## GOAL OF THE EXERCISE
From the records below, return every line containing the word "dimensions".

## Collected data
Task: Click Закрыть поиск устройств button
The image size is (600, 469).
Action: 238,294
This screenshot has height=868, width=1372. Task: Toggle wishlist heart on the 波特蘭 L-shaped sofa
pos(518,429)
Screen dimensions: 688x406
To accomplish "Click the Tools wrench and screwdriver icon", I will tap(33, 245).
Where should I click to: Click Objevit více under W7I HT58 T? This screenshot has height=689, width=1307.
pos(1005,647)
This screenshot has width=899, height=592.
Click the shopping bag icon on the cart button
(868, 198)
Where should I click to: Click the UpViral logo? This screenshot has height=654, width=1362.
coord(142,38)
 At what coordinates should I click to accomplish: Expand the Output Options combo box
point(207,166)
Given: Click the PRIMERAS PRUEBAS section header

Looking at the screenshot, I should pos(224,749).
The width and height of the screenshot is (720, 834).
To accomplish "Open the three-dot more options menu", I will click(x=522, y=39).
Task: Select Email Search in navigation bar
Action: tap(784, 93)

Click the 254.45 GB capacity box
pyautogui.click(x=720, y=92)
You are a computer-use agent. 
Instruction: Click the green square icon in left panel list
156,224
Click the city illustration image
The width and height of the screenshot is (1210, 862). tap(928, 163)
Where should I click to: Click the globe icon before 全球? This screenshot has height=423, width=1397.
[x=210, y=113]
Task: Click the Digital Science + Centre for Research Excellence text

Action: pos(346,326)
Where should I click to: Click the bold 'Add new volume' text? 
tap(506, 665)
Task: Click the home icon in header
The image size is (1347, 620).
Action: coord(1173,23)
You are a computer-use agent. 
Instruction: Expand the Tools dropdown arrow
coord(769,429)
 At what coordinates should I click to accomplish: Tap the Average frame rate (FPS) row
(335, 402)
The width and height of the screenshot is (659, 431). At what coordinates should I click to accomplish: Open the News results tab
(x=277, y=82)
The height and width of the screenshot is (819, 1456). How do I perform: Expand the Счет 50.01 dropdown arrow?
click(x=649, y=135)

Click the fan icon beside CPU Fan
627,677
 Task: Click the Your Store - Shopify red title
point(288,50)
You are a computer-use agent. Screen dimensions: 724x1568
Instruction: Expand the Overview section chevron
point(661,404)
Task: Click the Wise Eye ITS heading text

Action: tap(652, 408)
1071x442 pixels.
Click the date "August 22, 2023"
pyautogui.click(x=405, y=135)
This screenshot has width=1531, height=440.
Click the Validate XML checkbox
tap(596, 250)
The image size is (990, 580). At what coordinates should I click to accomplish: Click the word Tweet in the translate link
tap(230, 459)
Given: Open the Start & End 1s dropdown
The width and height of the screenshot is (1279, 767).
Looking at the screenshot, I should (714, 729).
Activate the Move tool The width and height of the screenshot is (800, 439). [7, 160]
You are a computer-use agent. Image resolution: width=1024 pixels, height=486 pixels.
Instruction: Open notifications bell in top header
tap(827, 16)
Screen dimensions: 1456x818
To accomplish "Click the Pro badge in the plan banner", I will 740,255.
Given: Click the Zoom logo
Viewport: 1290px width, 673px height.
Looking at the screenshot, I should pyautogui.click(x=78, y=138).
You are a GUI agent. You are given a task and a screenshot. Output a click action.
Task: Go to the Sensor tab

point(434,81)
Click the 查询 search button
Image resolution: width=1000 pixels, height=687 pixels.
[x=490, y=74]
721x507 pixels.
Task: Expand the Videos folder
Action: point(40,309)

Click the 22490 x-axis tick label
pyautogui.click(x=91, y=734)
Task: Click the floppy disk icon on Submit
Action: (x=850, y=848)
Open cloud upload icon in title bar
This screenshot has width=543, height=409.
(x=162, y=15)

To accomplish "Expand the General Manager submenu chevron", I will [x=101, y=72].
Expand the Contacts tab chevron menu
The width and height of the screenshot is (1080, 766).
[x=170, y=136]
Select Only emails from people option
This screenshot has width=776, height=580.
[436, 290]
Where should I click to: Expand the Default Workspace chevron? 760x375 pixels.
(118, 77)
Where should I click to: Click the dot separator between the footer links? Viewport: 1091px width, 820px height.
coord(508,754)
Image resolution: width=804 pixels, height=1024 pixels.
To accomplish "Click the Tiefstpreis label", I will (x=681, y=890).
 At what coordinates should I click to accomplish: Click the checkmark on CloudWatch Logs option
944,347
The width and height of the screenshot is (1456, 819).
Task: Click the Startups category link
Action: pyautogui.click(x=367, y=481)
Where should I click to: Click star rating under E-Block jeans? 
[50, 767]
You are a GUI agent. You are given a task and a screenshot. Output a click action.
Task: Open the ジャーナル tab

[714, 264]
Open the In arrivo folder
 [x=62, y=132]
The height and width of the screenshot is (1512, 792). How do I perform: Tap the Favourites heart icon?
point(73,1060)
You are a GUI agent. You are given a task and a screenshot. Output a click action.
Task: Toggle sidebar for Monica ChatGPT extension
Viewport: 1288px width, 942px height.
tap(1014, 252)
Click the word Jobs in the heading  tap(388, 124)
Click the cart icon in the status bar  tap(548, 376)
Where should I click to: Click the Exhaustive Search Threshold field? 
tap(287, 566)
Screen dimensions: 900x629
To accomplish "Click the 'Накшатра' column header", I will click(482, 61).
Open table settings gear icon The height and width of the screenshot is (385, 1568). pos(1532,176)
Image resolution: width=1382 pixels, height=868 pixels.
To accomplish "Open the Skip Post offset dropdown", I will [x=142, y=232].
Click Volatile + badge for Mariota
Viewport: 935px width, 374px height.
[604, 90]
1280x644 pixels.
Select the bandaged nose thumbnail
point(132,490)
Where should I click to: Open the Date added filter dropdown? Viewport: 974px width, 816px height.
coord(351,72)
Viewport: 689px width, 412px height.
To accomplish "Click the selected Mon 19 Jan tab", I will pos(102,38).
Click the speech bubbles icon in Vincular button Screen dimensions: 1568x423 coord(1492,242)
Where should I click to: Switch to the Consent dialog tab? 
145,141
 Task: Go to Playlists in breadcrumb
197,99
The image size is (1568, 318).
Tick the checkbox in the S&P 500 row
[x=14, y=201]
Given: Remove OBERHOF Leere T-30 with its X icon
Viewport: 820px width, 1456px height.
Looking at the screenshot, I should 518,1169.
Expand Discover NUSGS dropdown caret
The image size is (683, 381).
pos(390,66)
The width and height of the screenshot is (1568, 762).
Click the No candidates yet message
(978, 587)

## EXPECTED OUTPUT
Screen dimensions: 688x406
You are a computer-use agent. Screen dimensions: 724x1568
Screen dimensions: 1456x818
Screen dimensions: 900x629
Click the speech bubbles icon in Vincular button Screen dimensions: 1568x423 coord(1492,242)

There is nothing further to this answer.